The Heart for Arcadia task force met again on Wednesday, March 4th, clarifying its vision for the HFA initiative: to tackle the problem of loneliness (in its many manifestations) in the Arcadia area, further transforming the congregation in the process as one that shares God's heart more and more.
After recapping the conversation from the previous meeting, the task force spent some time reviewing historical accomplishments of Trinity Lutheran, such as the assistance given to the Burgess family and, more recently, to the Rogers and Shoults-Sullivan families. It was noted that TLC has a track record of being a catalyst for community-building in Arcadia.
The two templates that had risen to the top for the task force were Need Adoption and Institutional Renovation/Targeted Transformation. Will Mancini defines these templates this way:
- Need Adoption—Your church’s vision is to adopt a specific need you identify, often through compassion or mercy, typically triggered by studying the needs and then responding to them.
- Institutional Transformation—Your church’s vision is to rejuvenate an institution that matters to God, most often a ministry that historically has been significant but has lost a degree of relevance, focus, or momentum.
Taken together, the task force envisions a church that is devoted to showing mercy to its neighbors in need (= Need Adoption), which transforms the culture and mindset of the congregation into one that intentionally and regularly devotes itself to serving the community sacrificially (= Institutional Transformation). Recognizing that it’s more effective to act yourself into a new way of thinking, rather than think yourself into a new way of acting, the task force asserts the priority of practicing our faith. Nevertheless, the relationship is cyclical: as we act on behalf of the needs of our community, it transforms our hearts and minds, and as a consequence we act in mercy—and so on.
This first attempt at the vision for the initiative did leave one question open: is there a particular “need” that we wish to “adopt”? The task force discussed a more open-ended approach—that the congregation simply apply itself to works of service generally, without a specific need in mind. But one need especially emerged from the discussions that resonated with the task force as a whole: loneliness.

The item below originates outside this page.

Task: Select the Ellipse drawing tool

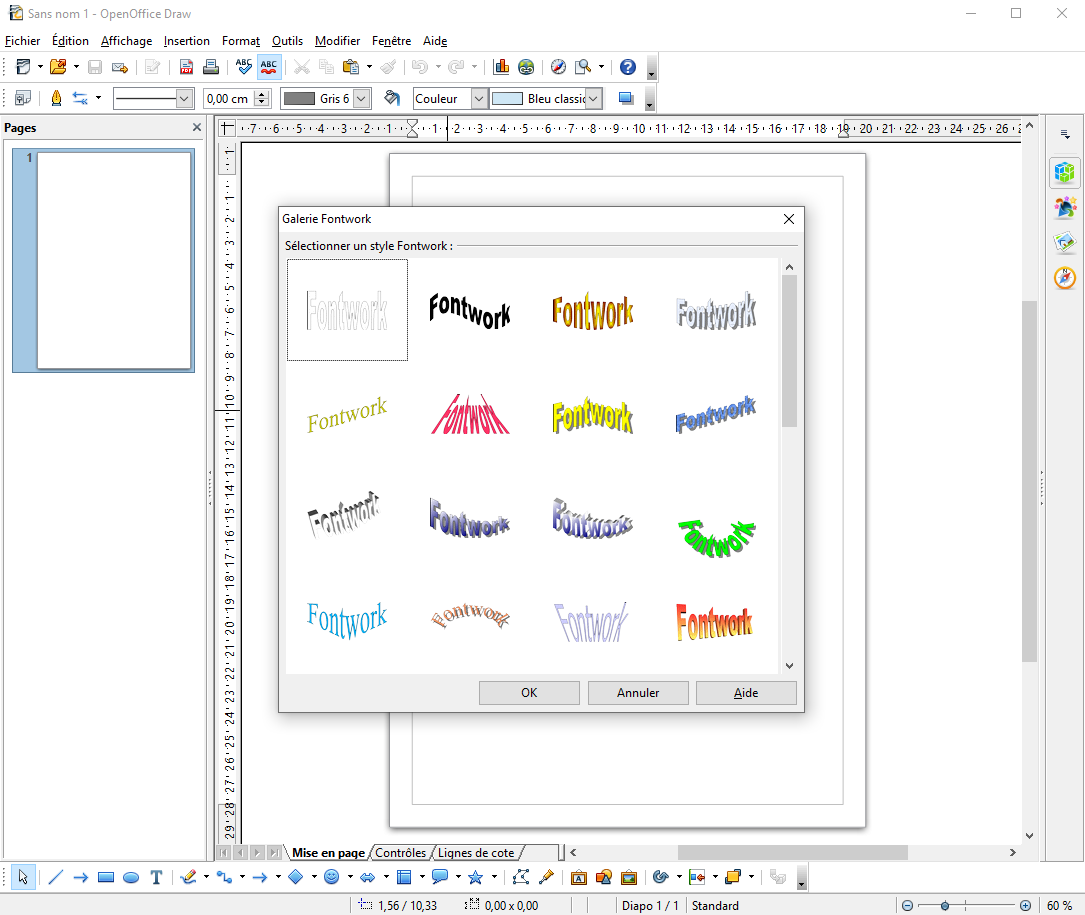Action: click(x=131, y=878)
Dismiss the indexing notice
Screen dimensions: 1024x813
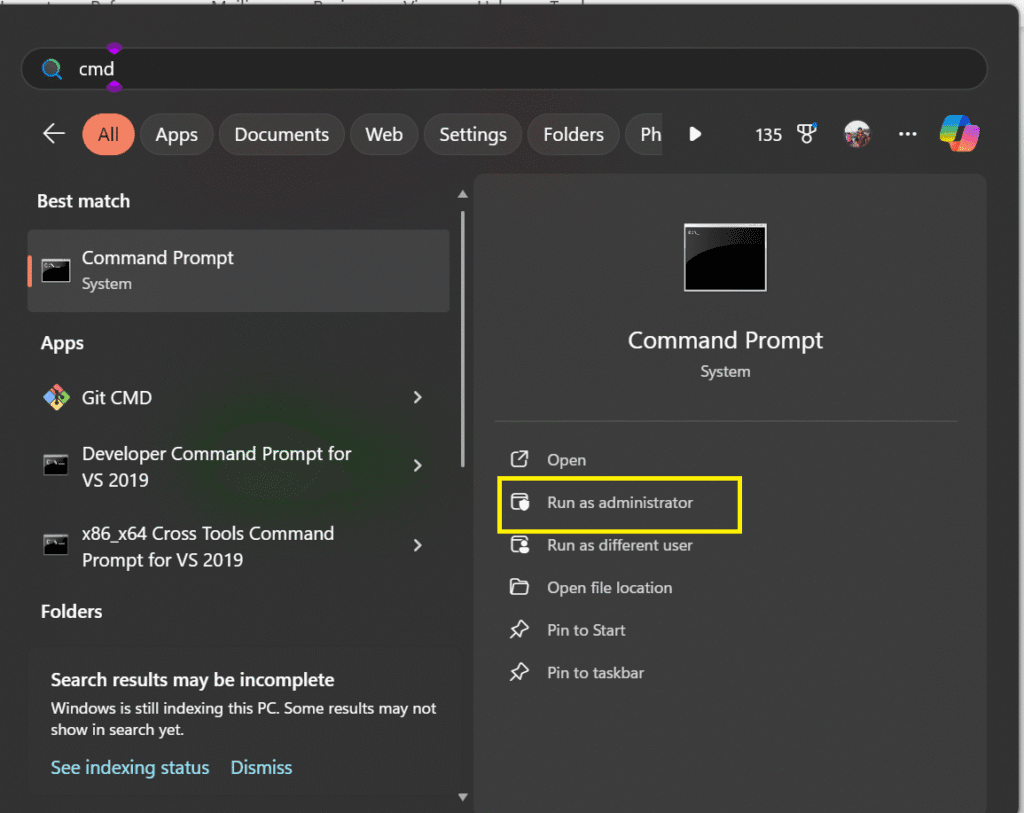point(261,767)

Loneliness is a pervasive cultural problem with profoundly spiritual roots. Although those who are socially isolated are often the most lonely, in our contemporary society even young people who are surrounded by their devices feel a sense of being alone. And in a rural community such as Manistee and Benzie Counties, this loneliness can be felt even more acutely by people of all ages and walks of life. Pastor also wrote on this in a past Inklings.
Thus, in its rough draft vision for the Heart for Arcadia initiative, the task force has placed an emphasis on adopting and addressing the need of loneliness (in various aspects) in our area, toward the end of the ongoing renovation and transformation of our congregation. The next meeting will refine this big-picture vision and begin to work toward its practical implementation.
The members of the task force are Amanda Babcock, Kent & Terry Babcock, Bill Beck, Dana Care, Tom Dunn, Ben & Esther Loosemore, Sarah May, and Pastor Tinetti. Congregational members are encouraged to participate in the task force by providing feedback and questions to any member of the task force.